┌─ Extrait à lire
16/09/2010
C'est jeudi, c'est empathie
"Nous sommes vieux, nous sommes laids. Maurice* engraisse, Manceau est chauve. Moi j'ai cent ans. Qu'est ce que ça fait si nous nous aimons assez pour nous trouver très gentils les uns les autres ?
C'est le beau côté du vieillissement que tout vieillit ensemble.."
Extrait d'une lettre de George Sand à son éditeur Hetzel, cité in Le dernier amour de George Sand, Evelyne Bloch-Dano, Grasset 2010 , page 237.
Maurice est le fils de George Sand, Alexandre Manceau, le dernier amour de George.
05:55 Publié dans Extraits | Lien permanent | Commentaires (7) | Tags : ça me console et ça me donne la pêche....
15/09/2010
Le dernier amour de George sand
"La soumission lui est étrangère."
Que connaît-on des amours de George Sand ? Principalement ses liaisons passionnées avec Musset et Chopin. Mais face à ces deux grands artistes le graveur Alexandre Manceau pourrait faire piètre figure. Il n'en reste pas moins que cet homme jeune -il a trente-deux ans, George, quarante-cinq- va devenir le chevalier-servant de cette femme extra-ordinaire qui, par nature, rejette le conformisme car "simplement, la contrainte extérieure n'a pas de prise sur elle. "
Dans Le dernier amour de George Sand, Evelyne Bloch-Dano bat en brèche les clichés qu'on attache systématiquemenyt à l'auteure de La petite Fadette : "La bonne dame de Nohant"! ces mots respirent la condescendance et ensevelissent l'artiste sous les oripeaux de la dame patronnesse" ; quant à son âge avancé -pour l'époque! - et à son prétendu manque de créativité: "La femme de quarante-six ans qui a pris ses quartiers d'automne à Nohant est un écrivain fécond, une femme pleine de vitalité !"
└─
┌─ Matériel fourni
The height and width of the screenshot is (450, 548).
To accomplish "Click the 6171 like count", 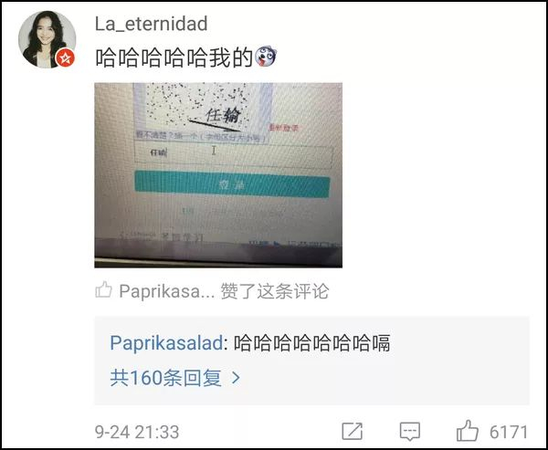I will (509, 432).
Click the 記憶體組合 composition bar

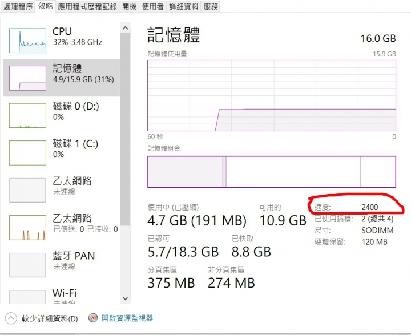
└─
» **Problème posé 1**
Répondez à ces questions à partir de l'extrait sur George Sand.
(a) À qui George Sand adresse-t-elle la lettre citée ?
(b) Qui est Maurice ?
(c) Quel âge ont Alexandre Manceau et George Sand au début de leur relation ?
» **Problème posé 2**
Poursuivez l'extrait sur George Sand à partir de sa dernière phrase.
Les lignes n'ont aucun lien avec l'extrait sur George Sand.

» **Réponse proposée 1**
(a) Elle adresse la lettre à son éditeur Hetzel.
(b) Maurice est le fils de George Sand.
(c) Alexandre Manceau a trente-deux ans et George Sand en a quarante-cinq.

» **Réponse proposée 2**
Nous avons donc ici une biographie passionnante, pleine d'émotion, qui se dévore comme un roman car le texte est riche d'informations , d'empathie et d'enthousiasme et possède un style chatoyant qui emporte l'adhésion du lecteur. Ni hagiographie, l'auteure ne cache rien des difficultés qui ont opposé l'écrivaine à sa fille et les analyse avec finesse, ni tentative de "moderniser" à tout prix cette femme hors du commun , puisant avec bonheur dans la correspondance de George Sand , Evelyne Bloch-Dano rédige une somme qui fera date.
Le dernier amour de George Sand, Evelyne Bloch-Dano, Grasset 210 , 302 pages passionnantes et réconfortantes.
Le blog d'Evelyne Bloch-Dano.
Une biographie qui donne illico envie de découvrir celles que l'auteure a consacré à Mme Zola, Mme Proust ou bien encore Flora Tristan !
L'avis de Keisha.
06:00 Publié dans Biographie, rentrée 2010 | Lien permanent | Commentaires (12) | Tags : evelyne bloch-dano, george sand, alexandre manceau
14/09/2010
Que font les rennes après Noël ?
"Vous vous êtes trop longtemps oubliée."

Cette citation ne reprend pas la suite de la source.